---------- MATERIAL SUPPLIED ----------

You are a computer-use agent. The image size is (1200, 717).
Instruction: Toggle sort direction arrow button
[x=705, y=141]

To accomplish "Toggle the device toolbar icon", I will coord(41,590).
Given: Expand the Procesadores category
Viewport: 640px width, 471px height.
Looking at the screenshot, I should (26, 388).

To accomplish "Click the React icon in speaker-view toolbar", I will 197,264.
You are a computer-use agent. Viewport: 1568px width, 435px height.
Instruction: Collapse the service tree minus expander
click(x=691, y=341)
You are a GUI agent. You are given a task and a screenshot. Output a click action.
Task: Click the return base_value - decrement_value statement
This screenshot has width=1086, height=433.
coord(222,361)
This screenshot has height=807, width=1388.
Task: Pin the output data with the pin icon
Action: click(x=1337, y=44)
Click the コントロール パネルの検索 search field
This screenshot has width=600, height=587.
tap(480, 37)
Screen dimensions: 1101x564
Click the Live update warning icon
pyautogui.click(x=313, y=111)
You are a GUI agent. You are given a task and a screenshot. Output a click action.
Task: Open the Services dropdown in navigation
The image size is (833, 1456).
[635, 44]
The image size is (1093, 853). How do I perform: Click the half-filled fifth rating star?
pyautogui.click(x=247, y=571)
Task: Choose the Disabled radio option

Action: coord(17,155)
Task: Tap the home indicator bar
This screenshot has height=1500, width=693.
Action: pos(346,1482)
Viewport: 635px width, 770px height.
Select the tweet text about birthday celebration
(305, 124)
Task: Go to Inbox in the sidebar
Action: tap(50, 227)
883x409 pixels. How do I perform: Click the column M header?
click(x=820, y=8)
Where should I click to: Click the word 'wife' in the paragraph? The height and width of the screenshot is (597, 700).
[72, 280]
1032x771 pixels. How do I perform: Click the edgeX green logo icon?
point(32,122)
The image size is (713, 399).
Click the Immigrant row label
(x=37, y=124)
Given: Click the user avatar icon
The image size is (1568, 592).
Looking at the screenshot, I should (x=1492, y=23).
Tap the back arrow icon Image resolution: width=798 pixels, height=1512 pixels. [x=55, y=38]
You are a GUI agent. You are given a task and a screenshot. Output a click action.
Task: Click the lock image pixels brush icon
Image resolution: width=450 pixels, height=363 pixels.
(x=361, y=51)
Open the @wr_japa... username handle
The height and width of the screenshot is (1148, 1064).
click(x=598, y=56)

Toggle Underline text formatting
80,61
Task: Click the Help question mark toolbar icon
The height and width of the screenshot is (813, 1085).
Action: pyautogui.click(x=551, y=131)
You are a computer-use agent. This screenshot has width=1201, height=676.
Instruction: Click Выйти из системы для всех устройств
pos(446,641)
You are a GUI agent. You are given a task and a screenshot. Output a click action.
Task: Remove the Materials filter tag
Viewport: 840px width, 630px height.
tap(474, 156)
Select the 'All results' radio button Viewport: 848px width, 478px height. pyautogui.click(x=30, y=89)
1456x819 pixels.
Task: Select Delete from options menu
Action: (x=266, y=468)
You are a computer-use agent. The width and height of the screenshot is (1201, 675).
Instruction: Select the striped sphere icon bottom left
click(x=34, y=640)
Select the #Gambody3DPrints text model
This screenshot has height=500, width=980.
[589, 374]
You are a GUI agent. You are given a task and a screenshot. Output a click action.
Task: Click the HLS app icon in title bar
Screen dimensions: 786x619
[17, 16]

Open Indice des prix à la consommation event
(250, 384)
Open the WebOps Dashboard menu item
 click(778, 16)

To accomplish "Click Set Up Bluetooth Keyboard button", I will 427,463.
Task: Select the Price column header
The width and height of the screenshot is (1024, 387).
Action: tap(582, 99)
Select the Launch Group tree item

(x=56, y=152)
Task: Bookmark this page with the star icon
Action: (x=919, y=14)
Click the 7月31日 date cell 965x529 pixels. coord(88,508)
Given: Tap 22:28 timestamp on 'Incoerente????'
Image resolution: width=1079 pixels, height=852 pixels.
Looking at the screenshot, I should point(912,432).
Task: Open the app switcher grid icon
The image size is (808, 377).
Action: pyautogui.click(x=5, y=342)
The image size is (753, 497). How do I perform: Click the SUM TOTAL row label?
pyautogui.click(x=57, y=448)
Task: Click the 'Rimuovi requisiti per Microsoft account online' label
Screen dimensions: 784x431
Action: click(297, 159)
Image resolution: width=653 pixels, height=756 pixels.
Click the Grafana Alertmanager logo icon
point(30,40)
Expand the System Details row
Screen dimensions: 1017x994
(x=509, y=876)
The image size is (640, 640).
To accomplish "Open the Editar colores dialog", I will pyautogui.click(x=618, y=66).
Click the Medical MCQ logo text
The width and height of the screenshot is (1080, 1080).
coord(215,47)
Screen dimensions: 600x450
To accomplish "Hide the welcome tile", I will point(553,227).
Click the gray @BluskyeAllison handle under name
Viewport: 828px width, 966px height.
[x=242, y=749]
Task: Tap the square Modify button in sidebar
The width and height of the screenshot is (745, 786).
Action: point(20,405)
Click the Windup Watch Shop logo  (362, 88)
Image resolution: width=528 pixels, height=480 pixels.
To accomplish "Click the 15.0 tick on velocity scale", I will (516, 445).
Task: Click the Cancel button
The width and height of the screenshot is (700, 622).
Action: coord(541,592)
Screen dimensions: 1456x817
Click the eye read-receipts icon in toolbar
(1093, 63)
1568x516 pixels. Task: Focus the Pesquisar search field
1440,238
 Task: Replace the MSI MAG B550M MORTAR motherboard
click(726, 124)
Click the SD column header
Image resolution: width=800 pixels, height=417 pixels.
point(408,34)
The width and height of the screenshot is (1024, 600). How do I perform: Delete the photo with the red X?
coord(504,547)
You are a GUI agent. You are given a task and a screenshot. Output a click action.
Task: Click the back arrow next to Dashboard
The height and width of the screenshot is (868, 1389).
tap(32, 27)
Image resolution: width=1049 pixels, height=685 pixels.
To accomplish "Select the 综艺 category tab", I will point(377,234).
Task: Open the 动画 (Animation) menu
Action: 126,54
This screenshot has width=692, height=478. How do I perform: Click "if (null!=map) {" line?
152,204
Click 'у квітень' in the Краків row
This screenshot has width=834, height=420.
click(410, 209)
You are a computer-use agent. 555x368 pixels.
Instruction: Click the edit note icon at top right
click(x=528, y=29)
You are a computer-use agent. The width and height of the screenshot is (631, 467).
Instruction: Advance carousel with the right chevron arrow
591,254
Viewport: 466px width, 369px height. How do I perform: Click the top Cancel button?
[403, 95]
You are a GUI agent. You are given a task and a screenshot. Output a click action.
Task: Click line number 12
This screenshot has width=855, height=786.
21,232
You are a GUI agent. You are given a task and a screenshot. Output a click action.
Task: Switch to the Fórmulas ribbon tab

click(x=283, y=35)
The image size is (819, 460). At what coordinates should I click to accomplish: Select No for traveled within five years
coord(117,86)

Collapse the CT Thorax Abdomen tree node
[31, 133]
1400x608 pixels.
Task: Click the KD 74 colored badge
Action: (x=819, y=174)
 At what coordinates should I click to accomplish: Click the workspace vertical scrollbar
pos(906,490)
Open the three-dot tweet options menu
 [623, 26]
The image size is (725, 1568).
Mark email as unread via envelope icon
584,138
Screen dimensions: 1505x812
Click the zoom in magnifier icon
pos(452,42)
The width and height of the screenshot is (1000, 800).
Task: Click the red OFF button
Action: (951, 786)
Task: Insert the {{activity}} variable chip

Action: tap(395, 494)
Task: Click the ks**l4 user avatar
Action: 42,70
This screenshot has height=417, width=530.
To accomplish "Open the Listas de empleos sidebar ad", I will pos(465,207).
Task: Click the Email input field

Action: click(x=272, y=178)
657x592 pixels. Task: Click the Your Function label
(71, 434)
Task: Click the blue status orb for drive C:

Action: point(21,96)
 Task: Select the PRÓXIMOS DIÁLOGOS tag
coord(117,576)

----------

_ASSIGNED TASK:_
Both end lines included, restate word for word the lines above from the line with "The image size is (833, 1456)." to the line with "Task: Tap the home indicator bar", and nothing else.

_WRITTEN SOLUTION:_
The image size is (833, 1456).
[635, 44]
The image size is (1093, 853). How do I perform: Click the half-filled fifth rating star?
pyautogui.click(x=247, y=571)
Task: Choose the Disabled radio option

Action: coord(17,155)
Task: Tap the home indicator bar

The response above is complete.